En ese momento, encontré en aquel debate la oportunidad para reflexionar sobre la importancia de la empatía y la aceptación. Al entender que todos somos únicos y que nuestras diferencias son lo que nos hacen interesantes, podemos aprender a apreciar y valorar a los demás por quiénes son, sin juzgarlos por lo que consideramos «raro» o no.
Pero… ¿qué es lo que nos hace calificar a alguien así? ¿Será acaso su forma de vestir, el hecho de que tiene intereses o hobbies diferentes e inusuales, o simplemente porque se trata de una persona que no se ajusta a nuestras expectativas o normas sociales?
Creo que la anécdota que comparto ahora es un buen ejemplo de cómo nuestras percepciones y juicios sobre los demás pueden estar influenciados por nuestras propias experiencias y perspectivas. Nos hace darnos cuenta de que la rareza es subjetiva; lo que puede parecer inusual para uno, puede ser perfectamente normal para otro. Puede ser incluso, un rasgo encantador que nos hace apreciar la diversidad y la individualidad.

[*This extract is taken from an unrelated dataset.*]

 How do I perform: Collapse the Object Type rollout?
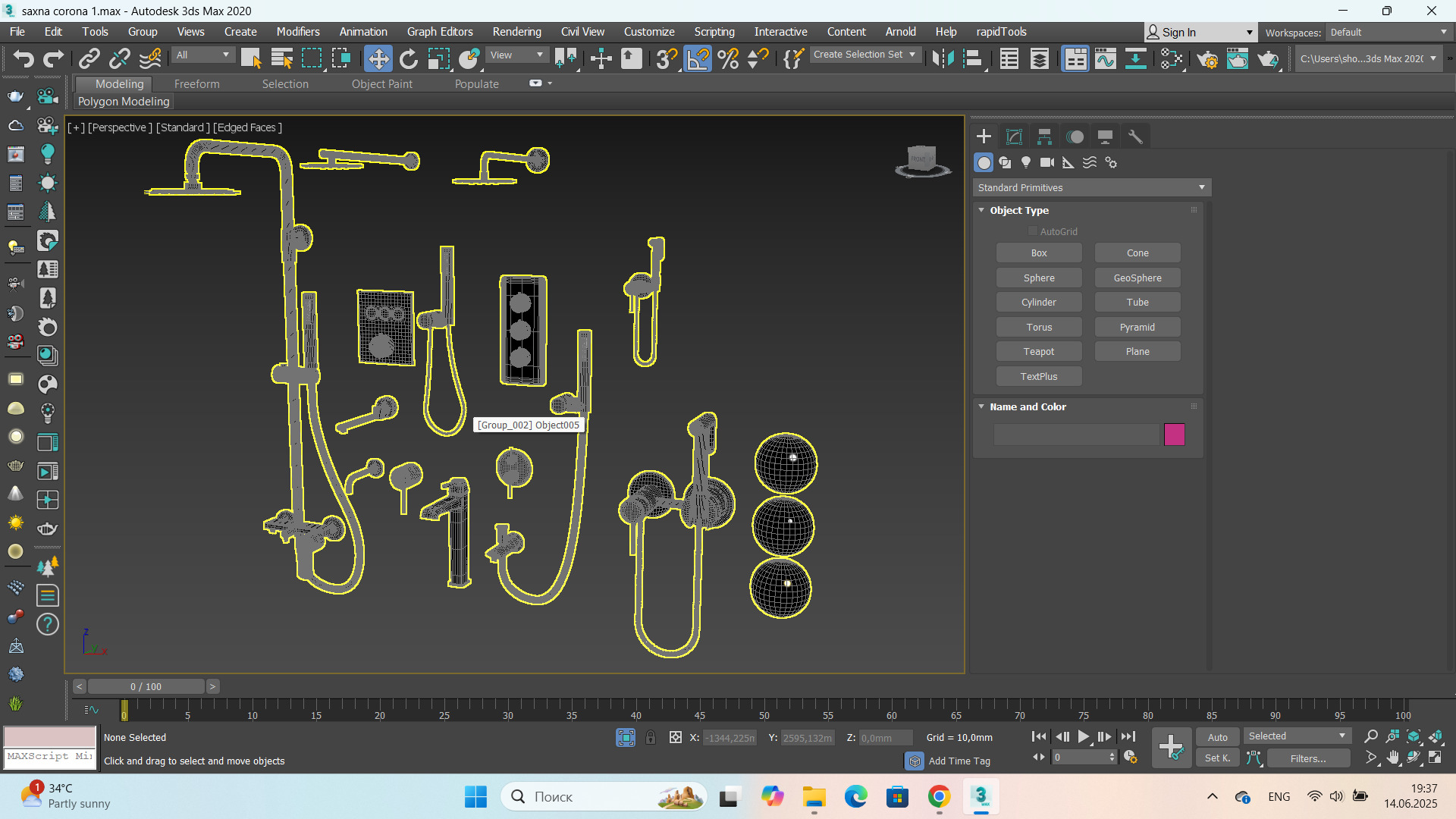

|Las personas que se atreven a ser diferentes, que no temen destacar y que expresan su auténtica personalidad, pueden ser verdaderamente bellas en su singularidad.
En última instancia, la rareza es lo que nos hace únicos y especiales, precisamente es esa singularidad lo que puede hacer que nuestra vida sea más rica y emocionante. Y cierro con esta cita que me pareció peculiar: “Yo encuentro raro, al que no es raro ¿y tú?